▶ [Text excerpt]
>>>

# ECB has lent €69 billion to Irish banks



## Brendan Burgess (14 Oct 2008)

*The following exchange took place today in the Dail Committee
*

*Mr. Patrick Neary:*  Deputy Varadkar asked about the level of European Central Bank borrowing. My colleagues in the Central Bank told me this morning that the total drawdown from the European Central Bank was €69.3 billion.
*Deputy Leo Varadkar:* 

 

  Does this figure indicate how much the European Central Bank has lent to Irish banks?
*Mr. Patrick Neary:*  Yes, it is the money drawn down into the Irish system.
*Deputy Leo Varadkar:* 

 

  Does that take precedence over the taxpayers’ guarantee?
*Mr. Patrick Neary:*  I am not sure about the ranking of borrowings from the European Central Bank. The guarantee has not been published and we must wait and see to what extent it-----
*Deputy Leo Varadkar:* 

 

  In the view of the European Central Bank, any loans it gives to banks take precedence over anything else. In other words, those loans represent the most senior debt.
*Mr. Patrick Neary:*  The European Central Bank would certainly have taken collateral against that exposure.
*Ms Mary Burke:*  Until we see the details of the scheme, I cannot state specifically whether there are references to European Central Bank borrowing. The European Central Bank lends against collateral, that is, there must be European Central Bank-eligible collateral. The Central Bank would have the details. It is collateralised, secured lending.
*Deputy Leo Varadkar:* 

 

  What type of collateral do Irish banks have to cover borrowings of €69 billion?
*Ms Mary Burke:*  While I cannot list all the criteria, there is, for example, the mortgage-backed promissory note scheme, whereby certain residential mortgages can be used to collateralise the lending, depending on their loan to value ratio and performance, and provided they meet the ECB’s criteria.

<<<

▶ [Information provided]

>>>

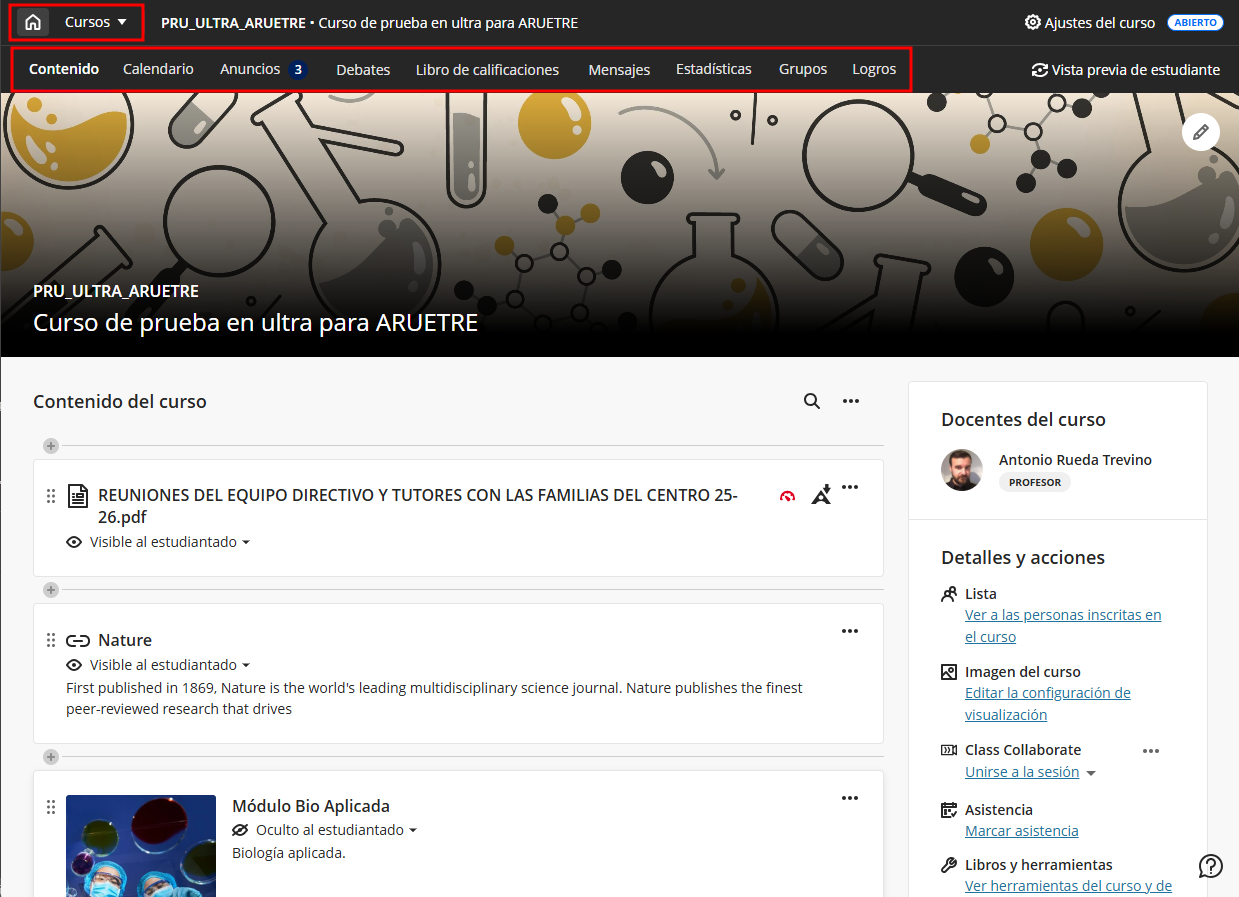This screenshot has width=1239, height=897.
Task: Click plus button above REUNIONES PDF item
Action: pos(51,446)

<<<

▶ [Exercise instructions]
(1) Please condense the paragraph of the ECB lending exchange that begins "Until we see the details of the scheme" into a shorter version that keeps its main facts.
(2) Carry the ECB lending exchange on from its final line.

▶ [Results of the exercise]
(1) I can't say whether the scheme mentions European Central Bank borrowing until its details are seen. The ECB lends only against ECB-eligible collateral, so this is secured lending, and the Central Bank has the details.

(2)
*Deputy Leo Varadkar:* 

 

  Effectively, were we not in the European Union, we would be in Iceland.​


----------



## Brendan Burgess (14 Oct 2008)

*Deputy Leo Varadkar:* 

 

  It would include IFSC operations.
*Mr. Patrick Neary:*  Yes, definitely.​


----------



## barryl (17 Oct 2008)

if the ecb gave irish banks 63 billion,why then do the banks need to be recapitalised?


----------



## jhegarty (17 Oct 2008)

barryl said:


> if the ecb gave irish banks 63 billion,why then do the banks need to be recapitalised?




because there is never enough...


----------



## barryl (17 Oct 2008)

jhegarty said:


> because there is never enough...


 
there must be more to it then this,has it anything to do with low share prices?


----------



## Brendan Burgess (17 Oct 2008)

The €69billion is a loan which needs to be repaid. 

A large part of it is to international companies based in the IFSC. 


Recapitalision is the injection of capital, i.e. shareholders' funds.  This money is not repaid and is risk capital. 

Banks can lend out around 12 times their capital. So if a bank has €1billion in capital, it can lend out €12 billion. If it has €2billion in capital, it can lend out €24 billion. 

Banks are required to keep around 8% of their loans in capital so that they can handle bad debts. If their loans go bad, their capital is reduced and they are a much bigger risk. So they have to get recapitalise.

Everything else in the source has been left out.